Jerry Bergonzi est titulaire d’une discographie aussi généreuse que méconnue. Ce musicien sous estimé est pourtant un saxophoniste hors-pair. Avec la complicité de l’excellent guitariste Peter Bernstein, il assume frontalement le public avec une classe monstre. Ce duo est parfaitement secondé par le bassiste Reggie Johnson et le batteur Esteve Pi. La formation est très soudée, ce qui favorise la fluidité des échanges, la mutuelle compréhension d’une musique principalement organisée autour de l’improvisation. De ce point de vue, Jerry Bergonzi appartient à l’élite des saxophonistes ténor. Ses phrases sont sculpturales, souvent imprédictibles, portées par une sonorité expressive et un refus des formules toutes faites. Avec la puissance combinée d’un John Coltrane et d’un Joe Henderson, le mouvement de l’un, les échappées de l’autre et une sonorité qui semble fusionner les deux timbres. Mais qu’on ne s’y trompe pas, Jerry Bergonzi laisse émerger ces références pour mieux fertiliser et structurer un discours extrêmement imaginatif. Son sens harmonique très sûr, son assurance rythmique, sa maîtrise sonore font de lui un musicien fascinant, exigeant et convaincant. Sur tempo lent ou médium, son expression remarquablement nuancée se gorge d’émotion tout au long des chorus.
Amoureux de guitares aux sons clairs, de lignes mélodiques charmeuses, ce concert est fait pour vous. Peter Bernstein nous réjouit du début à la fin par son jeu lyrique, précis et économe où l’on entend les influences de Jim Hall, Wes Montgomery et Kenny Burrell. Pas une note de trop chez le guitariste : sa manière de rentrer dans le vif du sujet est impressionnante de résolution et de perspicacité. L’articulation des doigts et la mise en espace du phrasé forcent l’admiration et sont au service d’une sensibilité parfaitement tangible.
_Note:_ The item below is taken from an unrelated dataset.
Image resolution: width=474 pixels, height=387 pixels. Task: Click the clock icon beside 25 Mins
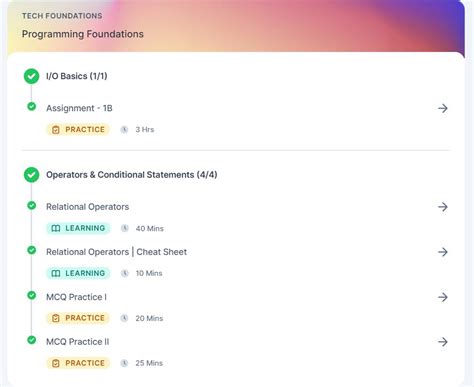[x=124, y=363]
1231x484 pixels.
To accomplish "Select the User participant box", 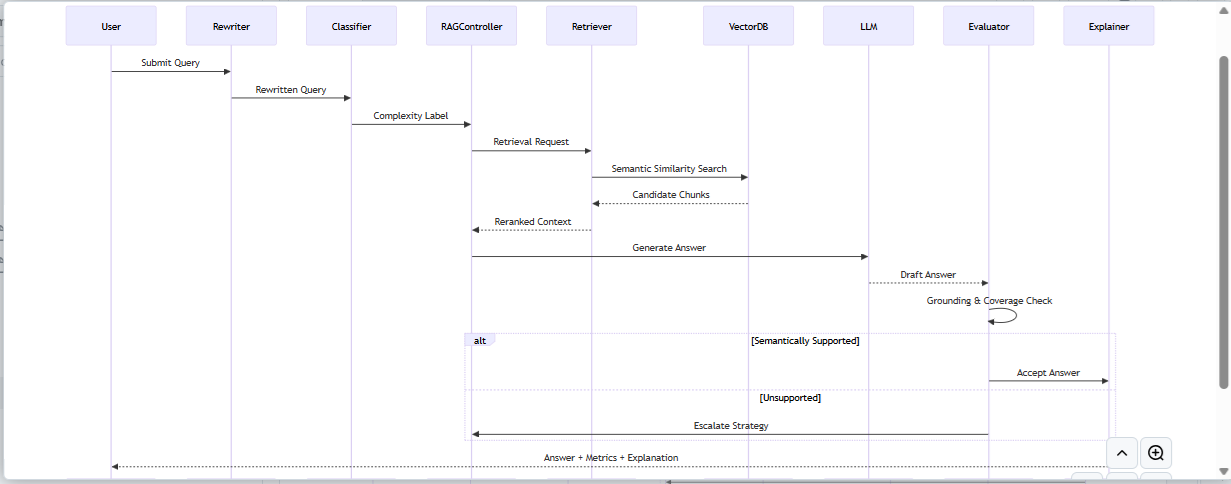I will click(111, 26).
Sa technique lui permet aussi d’accompagner ses compères avec une guitare à la sonorité chaude, ronde et pleine de tempérament. Sur les standards de Cole Porter, Benny Golson, Sonny Rollins et Thelonious Monk, il parvient encore à nous surprendre. Toutefois, il poursuit ses propres recherches harmoniques, sans cri ni la moindre fureur à travers des compositions personnelles. C’est avec ce répertoire que les quatre hommes cheminent ensemble, dialoguent, s’estiment et se complètent. C’est donc avec beaucoup de confort que le guitariste et le saxophoniste s’exposent et prennent des risques. Ils travaillent sur des intervalles, des progressions d’accords, libres d’aller de l’avant en toute sécurité. Lors d’un duo entre le guitariste et le bassiste, Reggie Johnson fait ronronner sa contrebasse à merveille : l’effet est saisissant! Quelques titres plus tard, Esteve Pi imprime un roulis incandescent sur sa batterie, son drumming serré rehausse idéalement le propos des autres musiciens qui laissent à leur tour parler leur technique foudroyante.
Ce soir de juin à l’Astrada, l’improvisation est en roue libre, mais jamais vaine. On remarque alors une prédominance de la construction et de la recherche qui l’emportent sur la séduction immédiate. Saisir toutes les nuances de ce concert nécessite beaucoup de concentration. La virtuosité impressionne mais peut laisser de marbre ceux qu’indiffèrent les gymnastes de l’harmonie. Cependant, cette austérité n’empêche pas la musique de conserver ses richesses. Il faut simplement se donner le temps pour les percevoir toutes.